#### AIM:
Put the stretch from the line containing "Task: Select checkbox for order 225 row" through the line containing "Image resolution: width=1568" into a Markdown table with the columns Row and Line. Leave out any blank lines.

#### DATASET RECORDS:
_ _ _ _
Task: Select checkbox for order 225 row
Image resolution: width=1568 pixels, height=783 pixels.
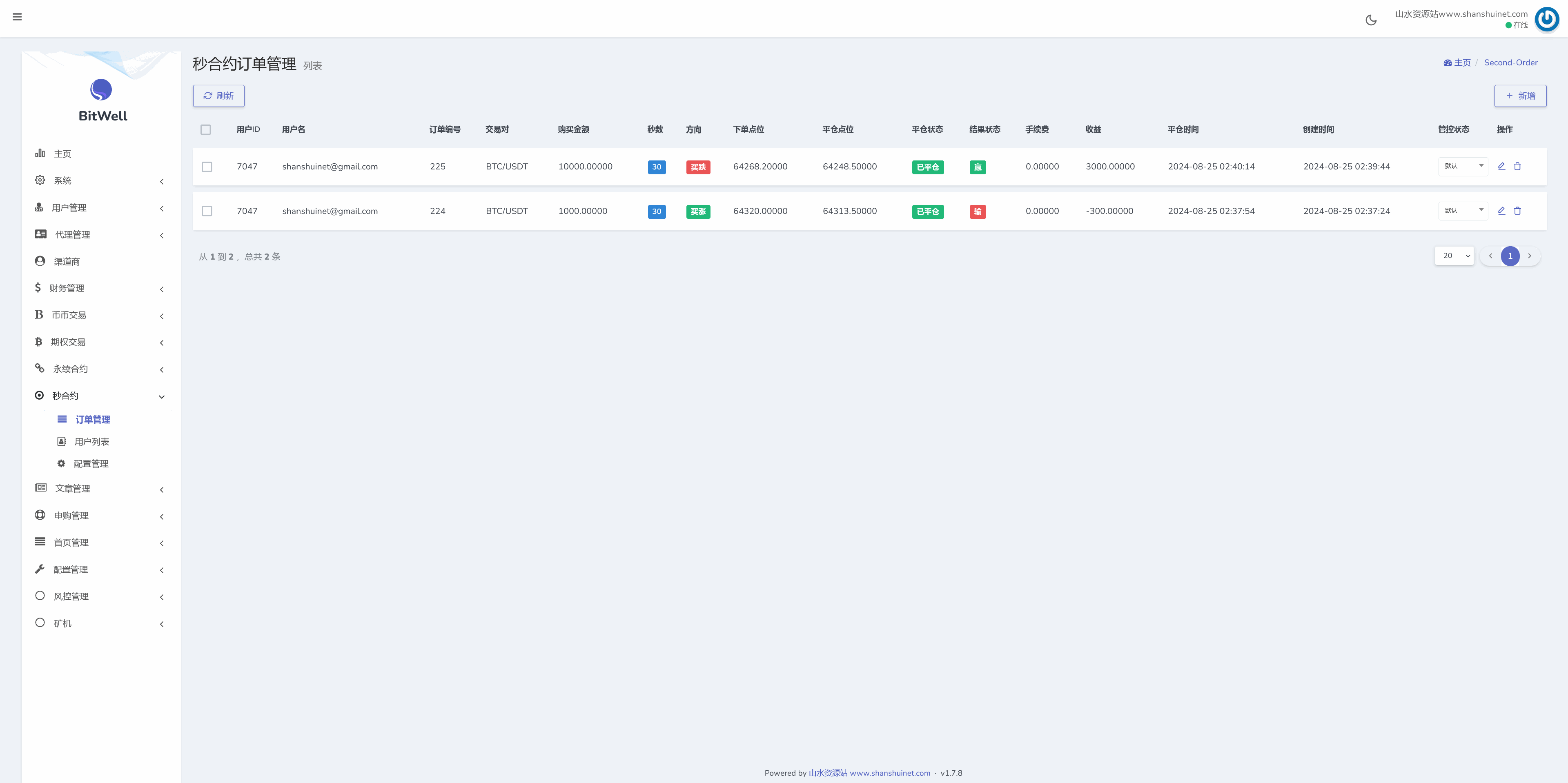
_ _ _ _
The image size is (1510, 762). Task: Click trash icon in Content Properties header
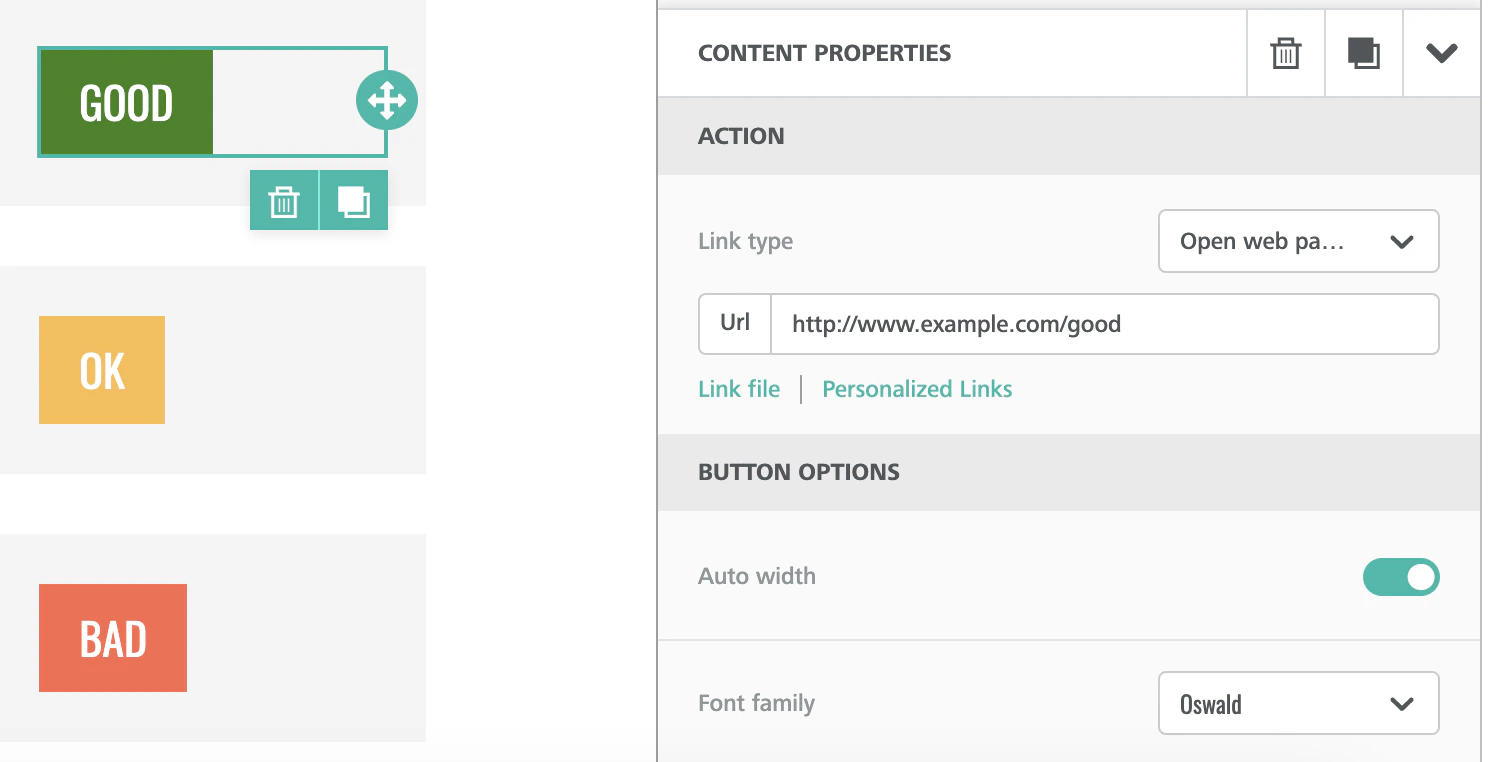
_ _ _ _
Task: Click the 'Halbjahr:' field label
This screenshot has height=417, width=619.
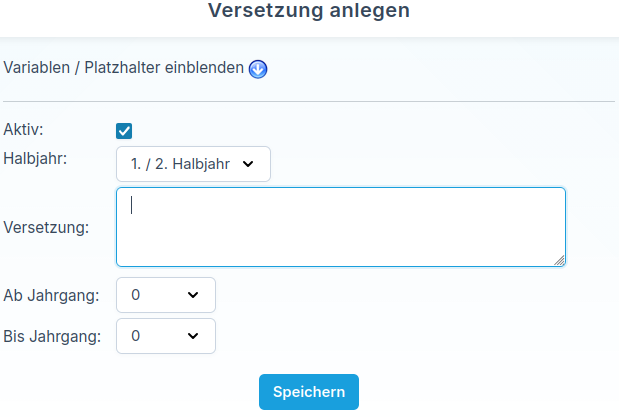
_ _ _ _
#### TASK OUTPUT:
| Row | Line |
|---|---|
| 1 | Task: Select checkbox for order 225 row |
| 2 | Image resolution: width=1568 pixels, height=783 pixels. |